Well I suppose I could really tell you about the things I did tonight. As it is Thursday I went to chapel (which is like a different church service every week), this week it was 'High Mass', which to me being used to 'Mass' in the Roman Catholic sense I was expecting something very 'High' and I was quite nervous about going but when I got there everything was all familiar to me... Men in robes.... Strange smelly smoke coming out of a metal swinging thing....Lots of stand up sit down stuff....(some people might think I'm being irreverent here. I'm not, this kind of church is what I've been brought up in, I love it!) I felt so at home to be able to say the prayers without struggling around the funny unfamiliar wording (sorry Anglicans!) and to just know and really understand the meaning of what I was saying...It was so good! Hmm...... After all that running away from my church background I finally find some solace in familiarity...God's a strange one! :-)

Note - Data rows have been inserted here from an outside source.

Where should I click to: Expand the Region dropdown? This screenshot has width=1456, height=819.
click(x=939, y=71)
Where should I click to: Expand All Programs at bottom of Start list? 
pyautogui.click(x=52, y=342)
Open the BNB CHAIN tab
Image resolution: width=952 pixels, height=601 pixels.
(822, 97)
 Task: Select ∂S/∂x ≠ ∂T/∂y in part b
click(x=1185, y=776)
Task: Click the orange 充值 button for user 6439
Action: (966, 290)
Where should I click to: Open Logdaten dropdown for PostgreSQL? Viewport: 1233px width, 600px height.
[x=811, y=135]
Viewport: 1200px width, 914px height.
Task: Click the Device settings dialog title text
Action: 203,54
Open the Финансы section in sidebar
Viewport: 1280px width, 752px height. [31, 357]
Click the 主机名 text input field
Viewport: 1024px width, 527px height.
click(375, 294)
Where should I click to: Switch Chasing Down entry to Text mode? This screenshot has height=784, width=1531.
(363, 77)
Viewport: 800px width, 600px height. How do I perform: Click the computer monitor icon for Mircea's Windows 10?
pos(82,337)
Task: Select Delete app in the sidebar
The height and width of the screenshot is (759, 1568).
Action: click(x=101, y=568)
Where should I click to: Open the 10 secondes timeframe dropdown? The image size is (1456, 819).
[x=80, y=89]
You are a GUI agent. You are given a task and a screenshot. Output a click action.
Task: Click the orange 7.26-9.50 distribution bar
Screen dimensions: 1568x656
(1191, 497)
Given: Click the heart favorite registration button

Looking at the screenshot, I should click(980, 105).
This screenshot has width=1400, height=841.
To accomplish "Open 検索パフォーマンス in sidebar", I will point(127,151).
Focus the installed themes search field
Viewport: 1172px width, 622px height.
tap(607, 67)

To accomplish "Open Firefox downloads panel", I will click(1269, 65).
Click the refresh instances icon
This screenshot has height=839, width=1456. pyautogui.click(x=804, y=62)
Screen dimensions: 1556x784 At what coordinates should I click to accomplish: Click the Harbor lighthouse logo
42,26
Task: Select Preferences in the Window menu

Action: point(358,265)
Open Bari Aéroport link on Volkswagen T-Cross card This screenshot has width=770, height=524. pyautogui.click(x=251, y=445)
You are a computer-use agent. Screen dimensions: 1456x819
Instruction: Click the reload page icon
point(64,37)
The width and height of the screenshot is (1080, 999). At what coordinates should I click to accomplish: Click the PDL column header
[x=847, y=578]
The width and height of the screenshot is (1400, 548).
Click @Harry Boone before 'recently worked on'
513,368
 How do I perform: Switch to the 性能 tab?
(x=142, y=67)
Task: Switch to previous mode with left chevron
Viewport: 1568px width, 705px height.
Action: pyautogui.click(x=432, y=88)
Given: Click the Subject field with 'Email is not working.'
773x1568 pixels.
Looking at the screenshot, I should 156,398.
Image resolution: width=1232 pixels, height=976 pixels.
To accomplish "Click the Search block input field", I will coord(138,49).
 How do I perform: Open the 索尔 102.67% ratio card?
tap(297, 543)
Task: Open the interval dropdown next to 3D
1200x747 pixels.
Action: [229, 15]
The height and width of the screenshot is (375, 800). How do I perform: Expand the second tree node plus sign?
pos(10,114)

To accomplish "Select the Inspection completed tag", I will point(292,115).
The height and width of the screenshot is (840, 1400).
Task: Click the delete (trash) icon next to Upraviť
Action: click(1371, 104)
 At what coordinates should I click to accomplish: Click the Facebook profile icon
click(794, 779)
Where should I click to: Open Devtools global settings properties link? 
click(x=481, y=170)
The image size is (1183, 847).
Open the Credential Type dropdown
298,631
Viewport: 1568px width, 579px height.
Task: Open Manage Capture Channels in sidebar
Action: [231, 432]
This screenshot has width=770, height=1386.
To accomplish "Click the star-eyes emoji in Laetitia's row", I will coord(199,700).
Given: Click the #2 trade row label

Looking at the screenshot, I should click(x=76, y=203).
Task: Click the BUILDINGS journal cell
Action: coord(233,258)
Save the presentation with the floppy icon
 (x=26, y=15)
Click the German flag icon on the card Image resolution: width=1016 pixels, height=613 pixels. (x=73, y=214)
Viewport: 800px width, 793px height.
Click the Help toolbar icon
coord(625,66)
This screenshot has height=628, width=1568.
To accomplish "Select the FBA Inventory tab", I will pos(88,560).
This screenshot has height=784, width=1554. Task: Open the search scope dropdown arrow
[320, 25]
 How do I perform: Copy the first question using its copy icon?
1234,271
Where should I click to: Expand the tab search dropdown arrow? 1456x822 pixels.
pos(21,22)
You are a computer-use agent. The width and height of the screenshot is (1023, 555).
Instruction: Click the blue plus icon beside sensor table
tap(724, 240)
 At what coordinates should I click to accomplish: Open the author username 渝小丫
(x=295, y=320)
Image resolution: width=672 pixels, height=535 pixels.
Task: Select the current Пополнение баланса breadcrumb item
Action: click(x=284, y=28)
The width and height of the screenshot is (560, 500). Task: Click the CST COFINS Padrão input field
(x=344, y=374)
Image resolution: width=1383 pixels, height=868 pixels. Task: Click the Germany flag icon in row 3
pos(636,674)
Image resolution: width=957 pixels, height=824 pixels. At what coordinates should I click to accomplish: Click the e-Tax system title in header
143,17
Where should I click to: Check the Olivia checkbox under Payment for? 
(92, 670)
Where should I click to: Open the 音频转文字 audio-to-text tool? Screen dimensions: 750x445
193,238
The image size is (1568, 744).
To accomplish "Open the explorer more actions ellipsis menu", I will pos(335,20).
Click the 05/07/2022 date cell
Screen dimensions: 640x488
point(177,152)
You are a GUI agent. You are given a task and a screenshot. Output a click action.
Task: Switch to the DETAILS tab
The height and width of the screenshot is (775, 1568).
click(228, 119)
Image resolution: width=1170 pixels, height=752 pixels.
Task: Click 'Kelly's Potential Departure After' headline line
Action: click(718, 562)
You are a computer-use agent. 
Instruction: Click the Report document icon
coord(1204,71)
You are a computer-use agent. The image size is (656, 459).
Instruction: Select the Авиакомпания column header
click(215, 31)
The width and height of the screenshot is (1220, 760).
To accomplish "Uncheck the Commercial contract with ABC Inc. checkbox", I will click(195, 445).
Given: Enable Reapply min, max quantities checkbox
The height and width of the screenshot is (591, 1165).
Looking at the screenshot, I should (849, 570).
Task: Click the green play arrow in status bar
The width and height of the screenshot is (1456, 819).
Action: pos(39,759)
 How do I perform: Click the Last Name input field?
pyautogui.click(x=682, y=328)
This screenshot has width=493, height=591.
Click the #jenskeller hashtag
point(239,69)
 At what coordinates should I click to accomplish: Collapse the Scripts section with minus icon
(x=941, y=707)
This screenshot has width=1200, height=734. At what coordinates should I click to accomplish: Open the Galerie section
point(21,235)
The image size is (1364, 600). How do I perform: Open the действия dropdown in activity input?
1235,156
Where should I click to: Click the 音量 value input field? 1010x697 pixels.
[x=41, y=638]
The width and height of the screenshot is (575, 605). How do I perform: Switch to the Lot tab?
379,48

After chapel I practically ran over to Hoole Baptist Church (slight change of denomination-those from home will understand what I'm like!). I've volunteered to help out with a youth group called DBiz run by the Light Project in Chester. But you see the thing was that I didn't exactly know how to get there and it was dark and it was cold and every so slightly scary.....So....While I was in chapel I prayed that I would find the church, not freeze, be scared of the dark, drunk people or crazy old men (worried now mum??)....And God totally did that for me, it was fine, I got there safe and it didn't take me long to defrost. It was an incredible night, first they have a 'brief' thing where they pray before the youth arrive, then the actual group, then the tidy up/round up/debrief thing where there is more prayer. This way of doing youth work isn't a new concept to me of course but I just found it so encouraging that people could do that as part of the normal youth night...Since back home we'd be lucky if we could say hi to the team before they were going home again....Never mind praying for each other. It was so good to be back in a setting with young people again, I've missed their bad language...Attitude...Arrogance and disregard for rules! And is was amazing to be in such a God centered place. Even though I don't think I had one conversation about God all night....He was there...Big time...Covering the place.....In the smiles of the kids.....The patience of the leaders.....Just everywhere!

Tonight has reminded me of why I want to do what I do.....Because of God's love....For those young people and for me too (since I'll always be His little Teenager!)